Try to get used with CLIP neural network
-
Problem:
- Typical vision datasets are labor intensive and costly to create while teaching only a narrow set of visual concepts
- Standard vision models are good at one task and one task only, and require significant effort to adapt to a new task
- Models that perform well on benchmarks have disappointingly poor performance on stress tests
-
Introduction:
- CLIP (Contrastive Language–Image Pre-training) builds on a large body of work on zero-shot transfer, natural language supervision, and multimodal learning.
- Zero-shot Learning: Zero-shot learning is a promising learning method, in which the classes covered by training instances and the classes we aim to classify are disjoint. In other words, Zero-shot learning is about leveraging supervised learning with no additional training data.
-
Approach
-
Training task for CLIP: given an image, predict which out of a set of 32,768 randomly sampled text snippets, was actually paired with it in our dataset.
-
Mitigate some major problems in the standard deep learning approach to compputer vision:
- Costly datasets. CLIP learns from text-image pairs that are already publicly avaliable on the internet. Reducing the need for expensive large labeled datasets has been extensively studied by prior works.

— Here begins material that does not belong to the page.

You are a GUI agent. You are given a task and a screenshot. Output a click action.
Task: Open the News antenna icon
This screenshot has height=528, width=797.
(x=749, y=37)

- Narrow: CLIP can be adapted to perform a wide variety of visual classification tasks without needing additional training examples. To apply CLIP to a new task, all we need to do is “tell” CLIP’s text-encoder the names of the task’s visual concepts, and it will output a linear classifier of CLIP’s visual representations. The accuracy of this classifier is often competitive with fully supervised models.
- Poor real-world performance: There is a gap between “benchmark performance” and “real performance.” We conjecture that this gap occurs because the models “cheat” by only optimizing for performance on the benchmark, much like a student who passed an exam by studying only the questions on past years’ exams. In contrast, the CLIP model can be evaluated on benchmarks without having to train on their data, so it can’t “cheat” in this manner. This results in its benchmark performance being much more representative of its performance in the wild.
-
Limitations
- CLIP strugggles on these tasks such as counting the number of objects in an image and on more complex tasks such as predicting how close the nearest car is in a photo.
- CLIP also still has poor generalization to images not covered in its pre-training dataset.
-